*** Text under study ***

The PSP, a sleek portable gadget that plays video games and movies, has already become a big seller in Japan and the United States, but supply shortages forced Sony to delay the European launch by more than six months.
A slew of physical and online retailers have moved in to fill the gap, importing PSPs from Japan and the United States and selling them in the UK at a premium.
The so-called parallel import sales, which have been taking place since the beginning of the year, are now the subject of a legal crackdown by Sony. One site, ElectricBirdLand, received a cease and desist order last month, claiming that the site is infringing Sony's trademark.
"The law is clear, and the activity of parallel importing of PSP products from the U.S./Japan is unlawful. It should be clearly understood that under no circumstances does Sony Computer Entertainment consent to such activities," A spokesman said in a statement.

***

▸ **Task details**
Continue the article on Sony's legal action against parallel imports of the PSP into the UK, picking up right after its last sentence.

*** Stored data ***

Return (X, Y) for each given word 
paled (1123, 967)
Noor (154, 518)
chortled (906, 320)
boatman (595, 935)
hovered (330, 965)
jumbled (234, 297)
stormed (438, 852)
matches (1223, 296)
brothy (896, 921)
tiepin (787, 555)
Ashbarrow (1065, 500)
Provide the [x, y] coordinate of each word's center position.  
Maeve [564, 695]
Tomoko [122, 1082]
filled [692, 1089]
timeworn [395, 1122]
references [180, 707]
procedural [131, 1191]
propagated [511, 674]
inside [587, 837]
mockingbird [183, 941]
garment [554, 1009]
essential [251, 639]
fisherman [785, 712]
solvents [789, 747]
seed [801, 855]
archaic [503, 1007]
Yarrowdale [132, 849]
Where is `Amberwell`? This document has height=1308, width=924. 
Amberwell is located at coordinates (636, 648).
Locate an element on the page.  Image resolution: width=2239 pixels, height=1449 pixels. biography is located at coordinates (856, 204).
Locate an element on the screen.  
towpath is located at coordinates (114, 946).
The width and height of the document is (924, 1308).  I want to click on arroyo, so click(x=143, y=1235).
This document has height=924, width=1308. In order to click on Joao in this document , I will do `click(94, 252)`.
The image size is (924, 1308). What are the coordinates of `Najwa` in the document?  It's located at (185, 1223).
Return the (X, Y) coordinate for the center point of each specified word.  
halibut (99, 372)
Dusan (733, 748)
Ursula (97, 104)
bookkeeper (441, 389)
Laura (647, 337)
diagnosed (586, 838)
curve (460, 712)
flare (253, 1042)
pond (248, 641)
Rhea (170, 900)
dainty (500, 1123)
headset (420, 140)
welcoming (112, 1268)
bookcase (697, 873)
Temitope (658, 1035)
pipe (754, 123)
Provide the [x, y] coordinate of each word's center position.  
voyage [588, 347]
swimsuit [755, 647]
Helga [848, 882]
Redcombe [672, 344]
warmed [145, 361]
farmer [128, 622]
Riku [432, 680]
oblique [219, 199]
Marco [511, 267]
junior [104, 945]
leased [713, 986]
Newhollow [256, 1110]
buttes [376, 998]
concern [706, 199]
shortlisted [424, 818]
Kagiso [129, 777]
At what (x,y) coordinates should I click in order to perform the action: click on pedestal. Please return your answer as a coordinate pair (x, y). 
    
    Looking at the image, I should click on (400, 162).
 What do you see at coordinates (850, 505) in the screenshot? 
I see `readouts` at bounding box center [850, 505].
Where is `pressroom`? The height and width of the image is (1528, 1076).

***

▸ **Response box**
ElectricBirdLand is not backing down, noting that Sony does not in fact own the PSP trademark in Britain, where it has been registered by a small Bristol-based IT and design firm, Owtanet Ltd. Sony's cease and desist letter refers to the original PlayStation trademark. "We are not trying to belittle the Sony brand or damage any future sales as demand for the product is so great," said Dan Morelle, managing director of ElectricBirdLand, which has sold several hundred PSPs.
"All we offer is the one thing Sony has failed to do, and that is to give the customer exactly what they want, when they want it."